Bagaimana dengan Presiden VI RI, Joko Widodo?
Konon nama kecil Jokowi adalah Mulyono, jadi ada unsur “No”-nya.
Kini, di antara nama-nama kandidat calon presiden 2024 yang beredar, apakah ada yang mamanya mengandung unsur "No To No Go Ro"?
Berdasarkan hasil survei sejumlah lembaga, ada tiga nama yang paling diunggulkan sebagai capres 2024, yakni Ketua Umum Partai Gerindra Prabowo Subianto, Gubernur DKI Jakarta Anies Rasyid Baswedan, dan Gubernur Jawa Tengah Ganjar Pranowo.
Prabowo Subianto ada unsur “Ro”-nya, yakni P”ra”-bowo.
Anies Rasyid Baswedan juga ada unsur “Ro”-nya, yakni “Ra”-syid.
Sedangkan Ganjar Pranowo ada unsur “Go”-nya, (“Ga”-njar), dan juga “Ro” (P”ra”-nowo), serta “No (Pra-“No”-wo).
Jadi, Ganjar punya tiga unsur inisial sekaligus.
Alhasil, jika ketiganya maju sebagai capres dalam Pemilihan Presiden (Pilpres) 2024, siapapun yang terpilih, akan sesuai dengan “pakem” Jayabaya, yakni “No To No Go Ro”.
Erupsi Semeru
Dikutip dari Wikipedia, Prabu Jayabaya adalah Raja Kediri yang memerintah sekitar tahun 1135-1157.

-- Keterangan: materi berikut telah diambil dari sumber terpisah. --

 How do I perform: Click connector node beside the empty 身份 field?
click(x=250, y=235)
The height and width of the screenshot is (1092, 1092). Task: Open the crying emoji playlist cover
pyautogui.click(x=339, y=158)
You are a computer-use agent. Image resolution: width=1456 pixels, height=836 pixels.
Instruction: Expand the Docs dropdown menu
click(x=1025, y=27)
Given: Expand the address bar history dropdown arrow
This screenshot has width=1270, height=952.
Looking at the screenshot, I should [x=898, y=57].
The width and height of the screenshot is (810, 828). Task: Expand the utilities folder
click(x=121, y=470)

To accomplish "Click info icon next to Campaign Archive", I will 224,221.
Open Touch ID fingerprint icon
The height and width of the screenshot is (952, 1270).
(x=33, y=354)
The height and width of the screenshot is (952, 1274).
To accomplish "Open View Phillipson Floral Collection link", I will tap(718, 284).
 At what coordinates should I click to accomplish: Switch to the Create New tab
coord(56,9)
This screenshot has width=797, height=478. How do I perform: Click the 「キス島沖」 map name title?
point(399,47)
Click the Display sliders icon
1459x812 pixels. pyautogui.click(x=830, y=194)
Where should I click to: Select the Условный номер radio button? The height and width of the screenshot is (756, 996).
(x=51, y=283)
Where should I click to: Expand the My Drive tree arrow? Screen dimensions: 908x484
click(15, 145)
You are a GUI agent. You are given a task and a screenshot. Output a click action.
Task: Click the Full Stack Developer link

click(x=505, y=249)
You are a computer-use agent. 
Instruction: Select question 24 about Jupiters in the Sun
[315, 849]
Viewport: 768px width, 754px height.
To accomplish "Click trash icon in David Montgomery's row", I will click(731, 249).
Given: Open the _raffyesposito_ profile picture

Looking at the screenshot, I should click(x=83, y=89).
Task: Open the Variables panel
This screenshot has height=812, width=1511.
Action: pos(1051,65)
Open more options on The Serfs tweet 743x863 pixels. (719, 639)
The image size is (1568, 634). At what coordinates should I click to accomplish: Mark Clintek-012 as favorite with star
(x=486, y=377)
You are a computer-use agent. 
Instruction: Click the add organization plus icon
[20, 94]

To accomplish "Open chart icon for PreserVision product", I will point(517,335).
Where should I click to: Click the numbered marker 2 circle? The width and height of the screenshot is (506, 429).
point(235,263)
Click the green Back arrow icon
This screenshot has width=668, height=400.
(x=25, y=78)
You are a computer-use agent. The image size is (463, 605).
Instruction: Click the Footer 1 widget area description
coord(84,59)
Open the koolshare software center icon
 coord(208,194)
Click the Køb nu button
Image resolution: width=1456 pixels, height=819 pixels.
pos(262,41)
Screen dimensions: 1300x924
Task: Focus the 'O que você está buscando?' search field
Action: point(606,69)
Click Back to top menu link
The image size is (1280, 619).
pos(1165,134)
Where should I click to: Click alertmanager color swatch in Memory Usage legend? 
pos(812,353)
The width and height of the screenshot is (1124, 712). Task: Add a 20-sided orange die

Nama dan gelar lengkapnya adalah Sri Maharaja Sang Mapanji Jayabhaya Sri Warmeswara Madhusudana Awataranindita Suhtrisingha Parakrama Uttunggadewa.
Erupsi atau letusan Gunung Krakatau yang terjadi pada 1883 pun diyakini tidak luput dari Jangka Jayabaya.
Dikutip dari sebuah sumber, Krakatau dikenal dunia karena letusan yang sangat dahsyat pada 26 Agustus 1883.
Awan panas dan tsunami yang diakibatkannya menewaskan sekitar 36.000 jiwa.
Sampai sebelum 26 Desember 2004, saat terjadi tsunami Aceh, tsunami akibat erupsi Krakatau adalah yang terdahsyat di kawasan Samudera Hindia.
Suara letusan itu terdengar sampai di Alice Springs, Australia dan Pulau Rodrigues dekat Afrika, 4.653 kilometer.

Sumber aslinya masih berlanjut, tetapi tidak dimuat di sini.